### Instructions to follow:
Copy each line of the records below, from the first through the one that contains "Матчи (398, 127)", exactly as written.

====== Data for analysis ======

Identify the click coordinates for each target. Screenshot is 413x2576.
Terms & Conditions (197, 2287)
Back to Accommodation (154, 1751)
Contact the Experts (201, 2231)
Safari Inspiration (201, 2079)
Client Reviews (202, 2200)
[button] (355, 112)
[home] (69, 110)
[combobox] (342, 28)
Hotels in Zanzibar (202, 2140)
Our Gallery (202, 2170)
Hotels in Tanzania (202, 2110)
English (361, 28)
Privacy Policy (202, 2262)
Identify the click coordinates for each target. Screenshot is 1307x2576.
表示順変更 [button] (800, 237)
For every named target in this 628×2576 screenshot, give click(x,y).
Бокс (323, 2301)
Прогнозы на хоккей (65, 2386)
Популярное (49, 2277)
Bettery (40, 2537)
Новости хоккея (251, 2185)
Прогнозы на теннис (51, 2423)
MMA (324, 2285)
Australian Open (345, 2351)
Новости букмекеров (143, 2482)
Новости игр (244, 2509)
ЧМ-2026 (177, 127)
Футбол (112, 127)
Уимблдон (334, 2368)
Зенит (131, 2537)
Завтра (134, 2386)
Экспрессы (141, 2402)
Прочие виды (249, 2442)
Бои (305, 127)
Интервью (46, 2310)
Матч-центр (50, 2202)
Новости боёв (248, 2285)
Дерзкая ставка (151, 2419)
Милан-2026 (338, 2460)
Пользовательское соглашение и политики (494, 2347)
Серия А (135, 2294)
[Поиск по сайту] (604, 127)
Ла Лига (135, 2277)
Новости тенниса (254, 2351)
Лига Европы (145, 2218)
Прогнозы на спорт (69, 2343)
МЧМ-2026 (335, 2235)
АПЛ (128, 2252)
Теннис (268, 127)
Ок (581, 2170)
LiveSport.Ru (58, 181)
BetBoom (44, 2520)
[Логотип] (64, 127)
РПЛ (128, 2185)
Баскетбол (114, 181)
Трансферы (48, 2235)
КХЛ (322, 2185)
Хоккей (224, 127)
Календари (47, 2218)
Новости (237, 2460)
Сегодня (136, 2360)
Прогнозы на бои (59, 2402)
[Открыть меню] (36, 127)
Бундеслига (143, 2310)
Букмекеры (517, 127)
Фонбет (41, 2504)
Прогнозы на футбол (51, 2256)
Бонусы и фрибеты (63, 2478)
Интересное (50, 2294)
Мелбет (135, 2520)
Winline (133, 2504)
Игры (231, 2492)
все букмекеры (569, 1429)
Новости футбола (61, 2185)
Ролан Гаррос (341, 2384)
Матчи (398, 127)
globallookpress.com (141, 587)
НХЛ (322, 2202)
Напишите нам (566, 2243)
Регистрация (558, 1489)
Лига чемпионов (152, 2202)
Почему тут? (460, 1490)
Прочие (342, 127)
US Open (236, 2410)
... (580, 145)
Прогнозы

======

### Response to this exercise:
Identify the click coordinates for each target. Screenshot is 413x2576.
Terms & Conditions (197, 2287)
Back to Accommodation (154, 1751)
Contact the Experts (201, 2231)
Safari Inspiration (201, 2079)
Client Reviews (202, 2200)
[button] (355, 112)
[home] (69, 110)
[combobox] (342, 28)
Hotels in Zanzibar (202, 2140)
Our Gallery (202, 2170)
Hotels in Tanzania (202, 2110)
English (361, 28)
Privacy Policy (202, 2262)
Identify the click coordinates for each target. Screenshot is 1307x2576.
表示順変更 [button] (800, 237)
For every named target in this 628×2576 screenshot, give click(x,y).
Бокс (323, 2301)
Прогнозы на хоккей (65, 2386)
Популярное (49, 2277)
Bettery (40, 2537)
Новости хоккея (251, 2185)
Прогнозы на теннис (51, 2423)
MMA (324, 2285)
Australian Open (345, 2351)
Новости букмекеров (143, 2482)
Новости игр (244, 2509)
ЧМ-2026 (177, 127)
Футбол (112, 127)
Уимблдон (334, 2368)
Зенит (131, 2537)
Завтра (134, 2386)
Экспрессы (141, 2402)
Прочие виды (249, 2442)
Бои (305, 127)
Интервью (46, 2310)
Матч-центр (50, 2202)
Новости боёв (248, 2285)
Дерзкая ставка (151, 2419)
Милан-2026 (338, 2460)
Пользовательское соглашение и политики (494, 2347)
Серия А (135, 2294)
[Поиск по сайту] (604, 127)
Ла Лига (135, 2277)
Новости тенниса (254, 2351)
Лига Европы (145, 2218)
Прогнозы на спорт (69, 2343)
МЧМ-2026 (335, 2235)
АПЛ (128, 2252)
Теннис (268, 127)
Ок (581, 2170)
LiveSport.Ru (58, 181)
BetBoom (44, 2520)
[Логотип] (64, 127)
РПЛ (128, 2185)
Баскетбол (114, 181)
Трансферы (48, 2235)
КХЛ (322, 2185)
Хоккей (224, 127)
Календари (47, 2218)
Новости (237, 2460)
Сегодня (136, 2360)
Прогнозы на бои (59, 2402)
[Открыть меню] (36, 127)
Бундеслига (143, 2310)
Букмекеры (517, 127)
Фонбет (41, 2504)
Прогнозы на футбол (51, 2256)
Бонусы и фрибеты (63, 2478)
Интересное (50, 2294)
Мелбет (135, 2520)
Winline (133, 2504)
Игры (231, 2492)
все букмекеры (569, 1429)
Новости футбола (61, 2185)
Ролан Гаррос (341, 2384)
Матчи (398, 127)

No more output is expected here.